When grandparent care isn't enough — and that's okay
Sometimes it just doesn't fit. Maybe your parents are unwell, live overseas, or the parenting clashes are harming everyone's relationship. That's not a failure — it's a normal season of life. Full-day childcare with strong ECDA subsidies, or a domestic helper, can be perfectly good alternatives, and your child will thrive.
If you're weighing the financial side of switching, our guides on saving for your child's education and flexible work arrangements for parents can help you find breathing room in the budget and the calendar. At ParentLah, we always say the "best" childcare setup is the one that's sustainable for your whole family — not the one that looks best on paper.
Whatever you choose, the goal is the same: a happy, well-cared-for child and a support network that doesn't burn out. Grandparent care, done thoughtfully and fairly, can be one of the most rewarding arrangements there is.
References
1. IRAS – Grandparent Caregiver Relief (GCR) 2. MOM – Foreign Domestic Worker Levy & Concession 3. ECDA – Subsidies and Financial Assistance for Childcare 4. IRAS – Personal Income Tax Relief Cap of $80,000 5. MSF/Baby Bonus – Support for Marriage and Parenthood
Frequently Asked Questions
How much is the Grandparent Caregiver Relief in Singapore for 2026?
The Grandparent Caregiver Relief (GCR) is a $3,000 tax relief that working mothers can claim if a grandparent (or parent/in-law) helps care for their Singapore Citizen child aged 12 or below. The caregiver must be living in Singapore and not earning an annual income above $8,000 or running a trade/business. You claim it directly in your Income Tax return via myTax Portal, and it stacks with the Working Mother's Child Relief.

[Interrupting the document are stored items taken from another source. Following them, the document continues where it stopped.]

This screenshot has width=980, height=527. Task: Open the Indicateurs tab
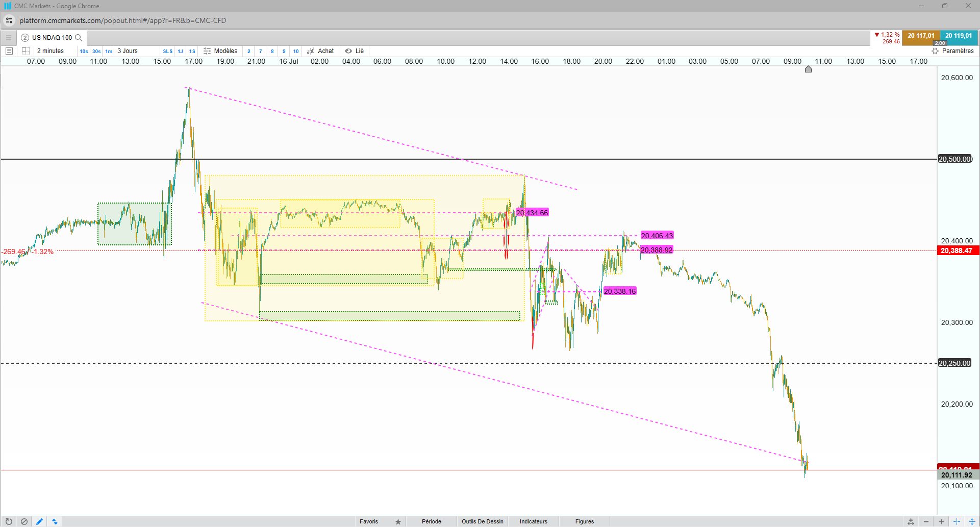534,521
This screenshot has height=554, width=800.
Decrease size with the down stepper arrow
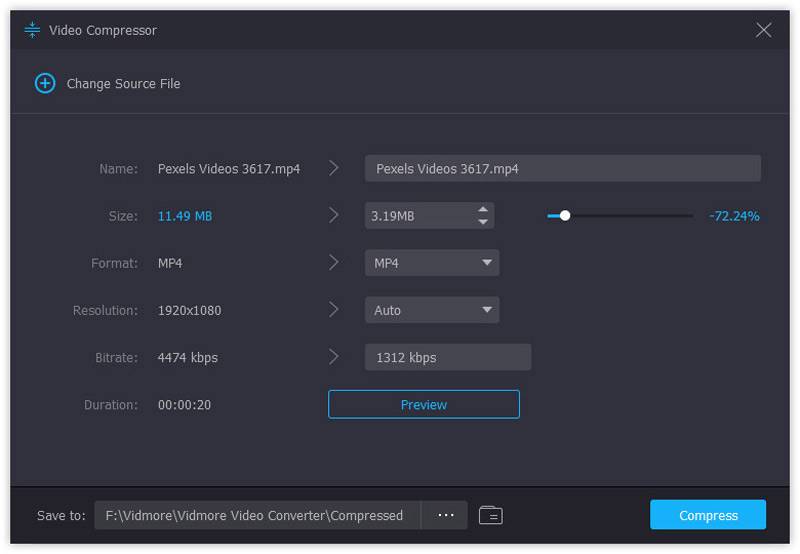[x=483, y=221]
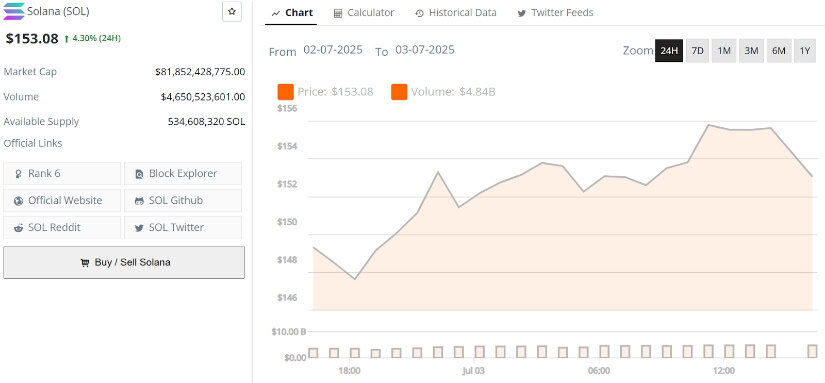Set zoom to 24H
This screenshot has height=383, width=825.
click(x=669, y=51)
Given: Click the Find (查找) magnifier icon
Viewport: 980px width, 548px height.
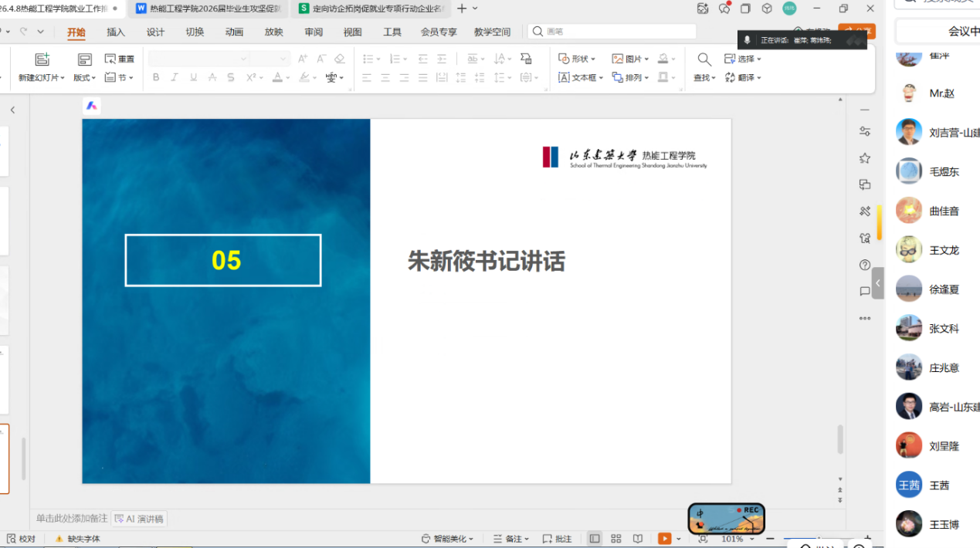Looking at the screenshot, I should [704, 59].
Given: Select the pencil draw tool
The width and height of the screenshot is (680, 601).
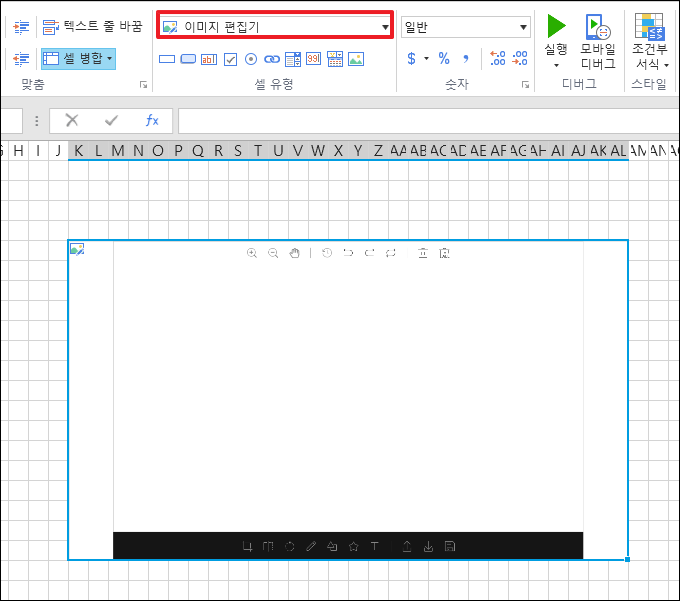Looking at the screenshot, I should 311,546.
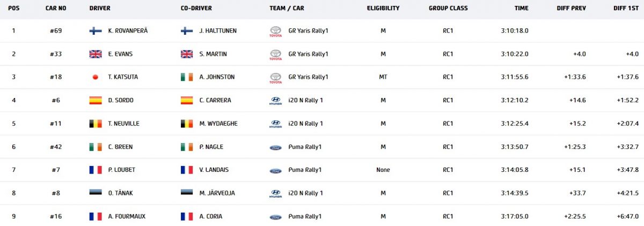This screenshot has width=644, height=226.
Task: Open driver A. Fourmaux's name
Action: click(127, 216)
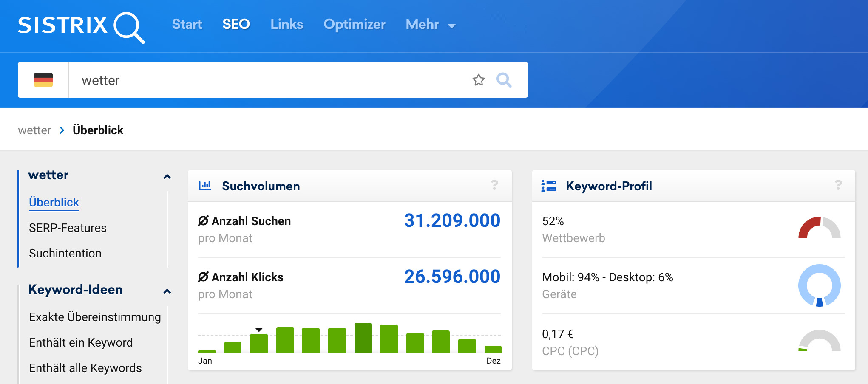Click the search field containing wetter
This screenshot has height=384, width=868.
268,80
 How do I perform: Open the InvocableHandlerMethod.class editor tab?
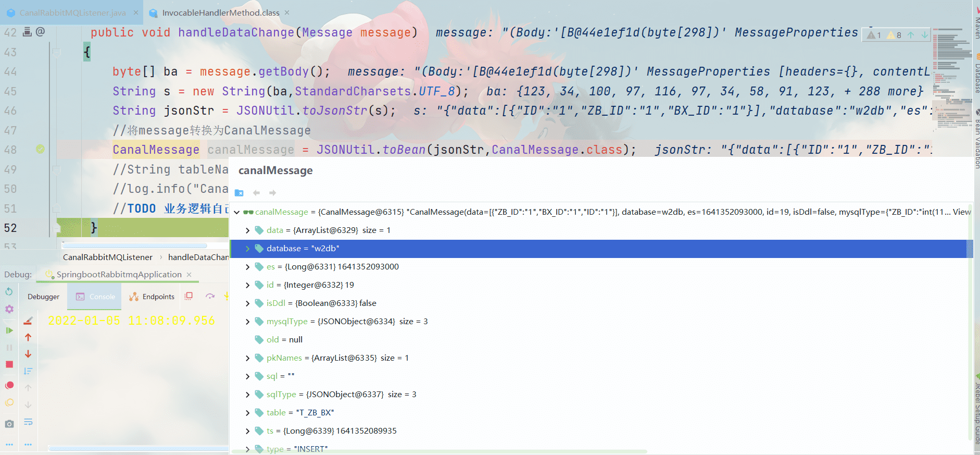(220, 13)
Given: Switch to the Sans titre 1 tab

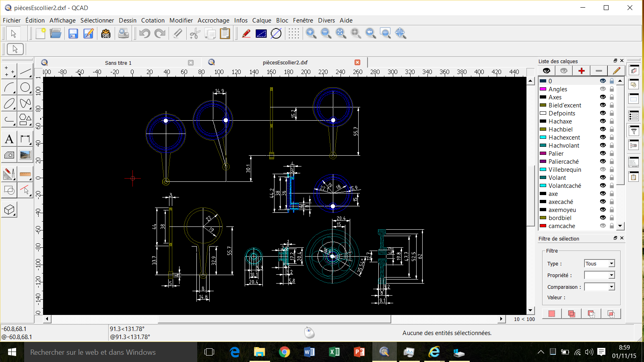Looking at the screenshot, I should pos(118,63).
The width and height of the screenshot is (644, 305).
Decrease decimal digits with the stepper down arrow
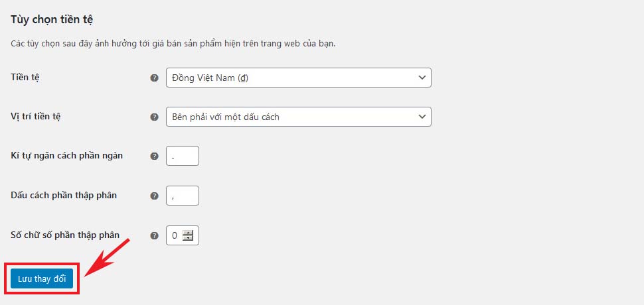tap(189, 239)
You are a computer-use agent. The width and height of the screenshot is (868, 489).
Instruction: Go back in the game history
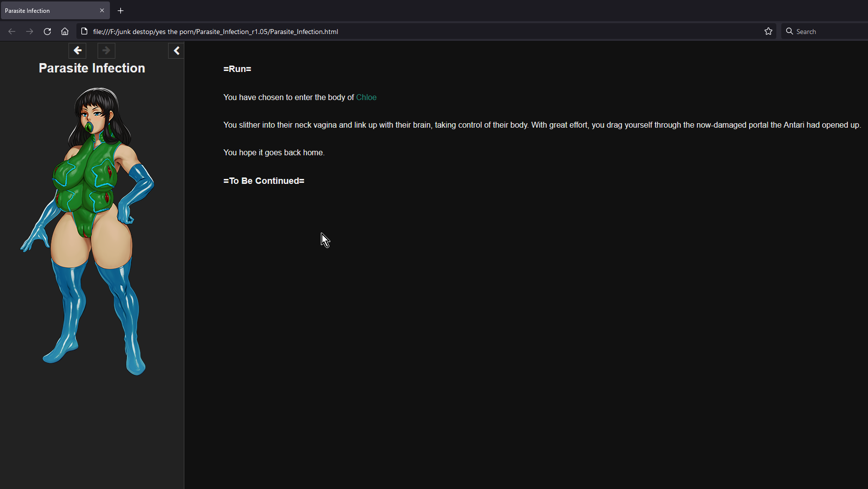point(77,50)
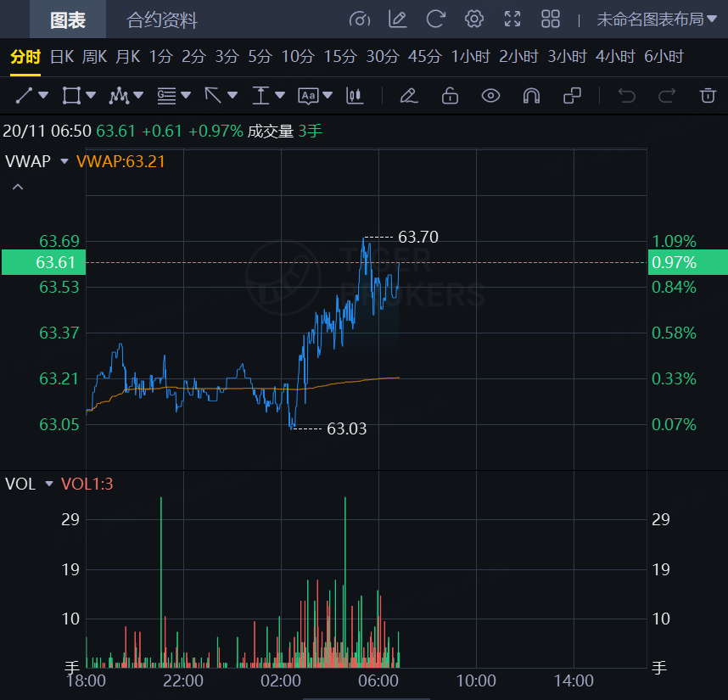The width and height of the screenshot is (728, 700).
Task: Select the 15分 interval button
Action: coord(340,57)
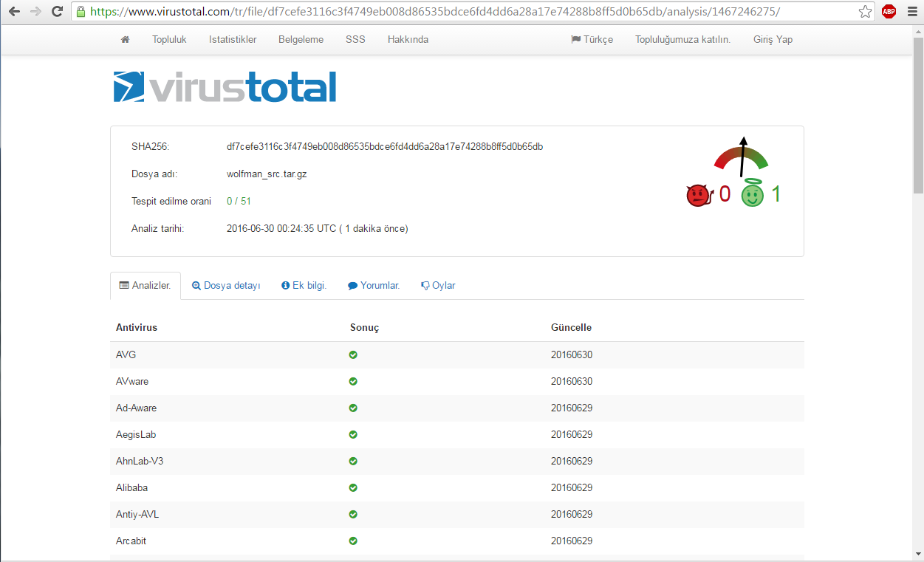
Task: Open the Yorumlar tab
Action: (374, 286)
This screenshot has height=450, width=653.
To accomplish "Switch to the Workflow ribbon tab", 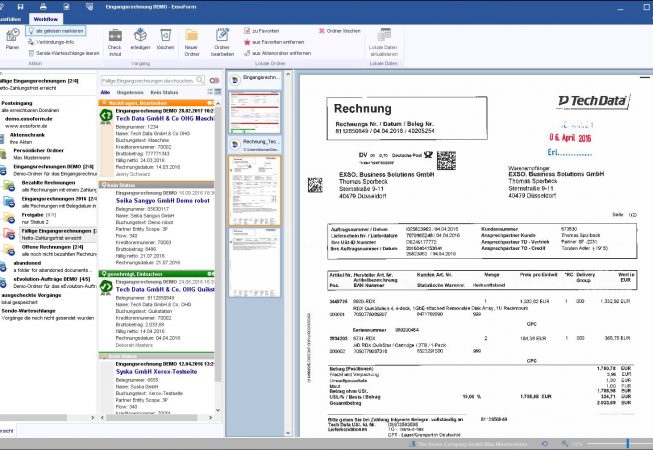I will coord(46,19).
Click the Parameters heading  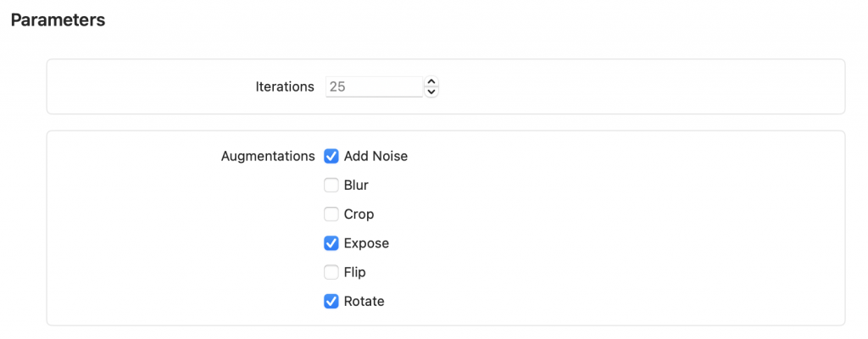(58, 20)
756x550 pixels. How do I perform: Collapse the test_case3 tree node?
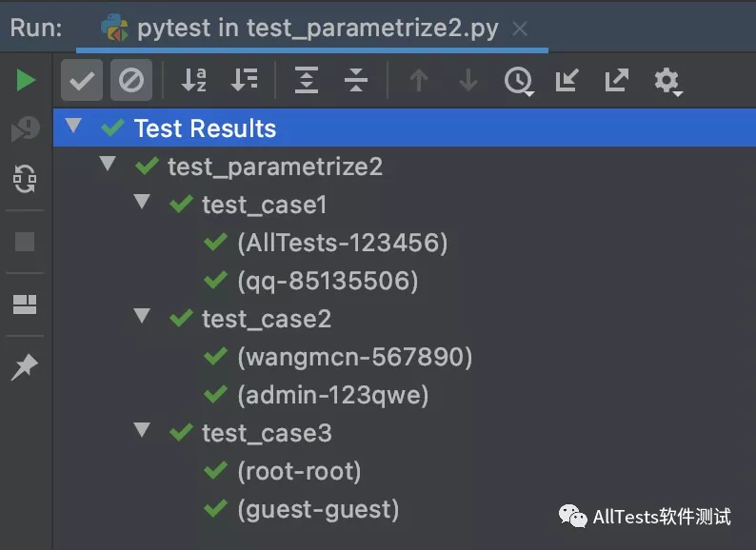(143, 431)
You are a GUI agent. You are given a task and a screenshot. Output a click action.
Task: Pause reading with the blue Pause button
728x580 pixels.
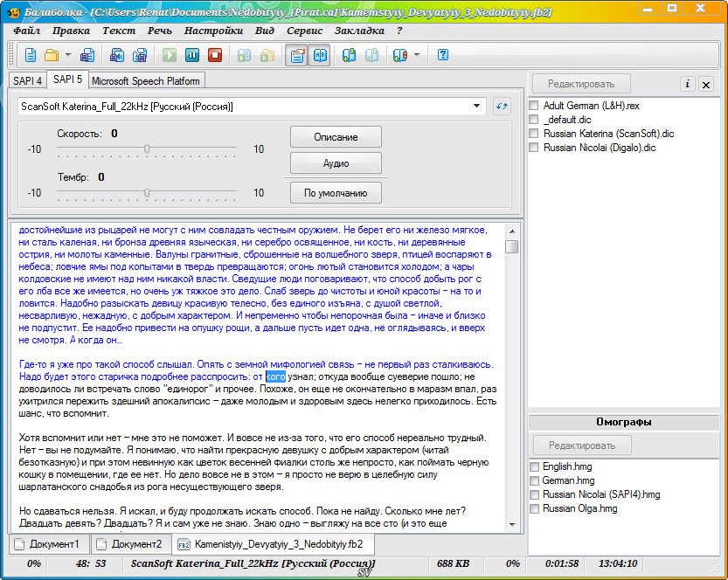pyautogui.click(x=191, y=55)
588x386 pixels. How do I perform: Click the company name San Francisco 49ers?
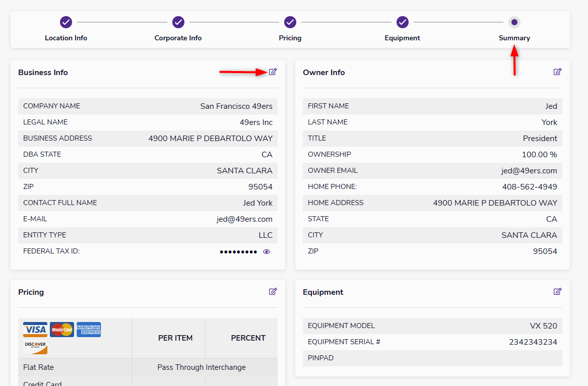[x=236, y=106]
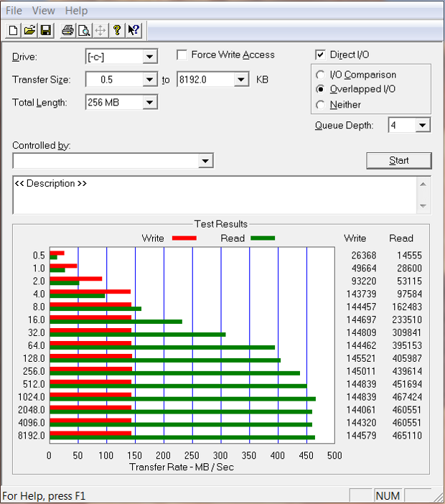Click the yellow question mark About icon

117,30
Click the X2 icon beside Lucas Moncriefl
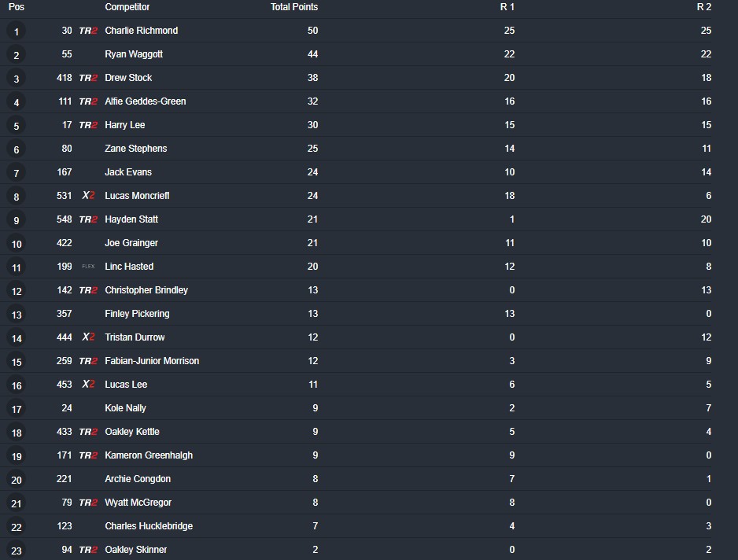Viewport: 738px width, 560px height. (x=88, y=196)
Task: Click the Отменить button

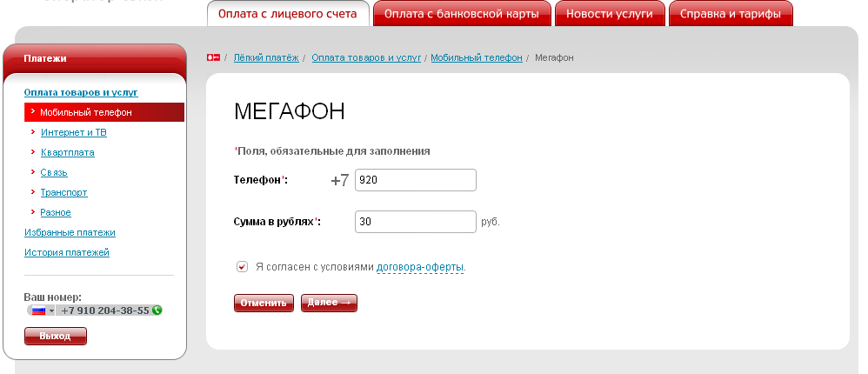Action: point(264,303)
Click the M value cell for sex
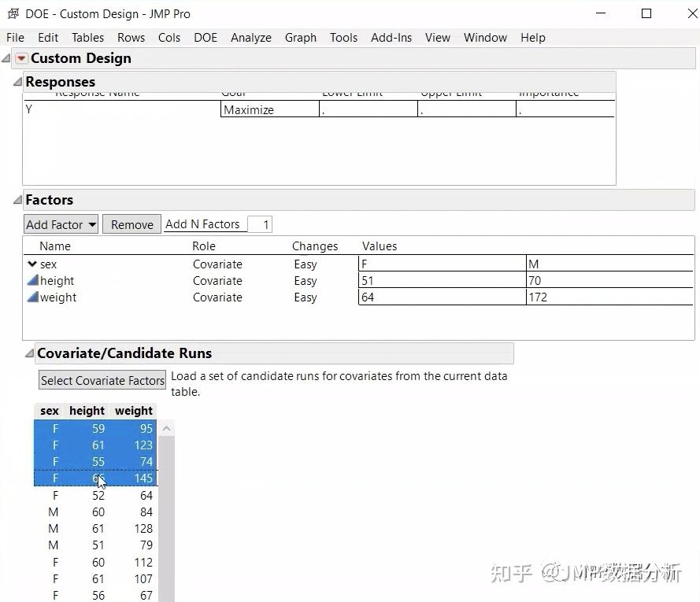700x602 pixels. coord(610,264)
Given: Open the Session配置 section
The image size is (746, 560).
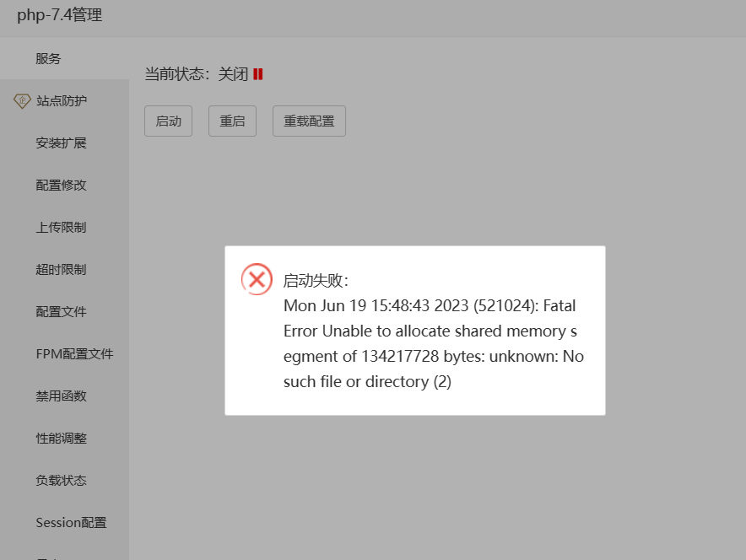Looking at the screenshot, I should [70, 522].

Should I pay my parents for looking after my child?
Most Singapore families give a monthly caregiving allowance, even when grandparents insist it's not necessary. Treat it as covering their costs (food, transport, the child's expenses) plus appreciation for full-time work. Be clear and consistent — paying regularly avoids the awkward 'are we taking advantage of them' tension and keeps the arrangement sustainable long-term.
Can grandparents and childcare centre be combined?
Yes, and many working parents do exactly this. A common setup is half-day childcare or kindergarten for structured learning and socialising, with grandparents handling pick-up, meals and the rest of the day. You still qualify for ECDA subsidies for the hours your child is enrolled, while keeping the lower cost and family bond of grandparent care.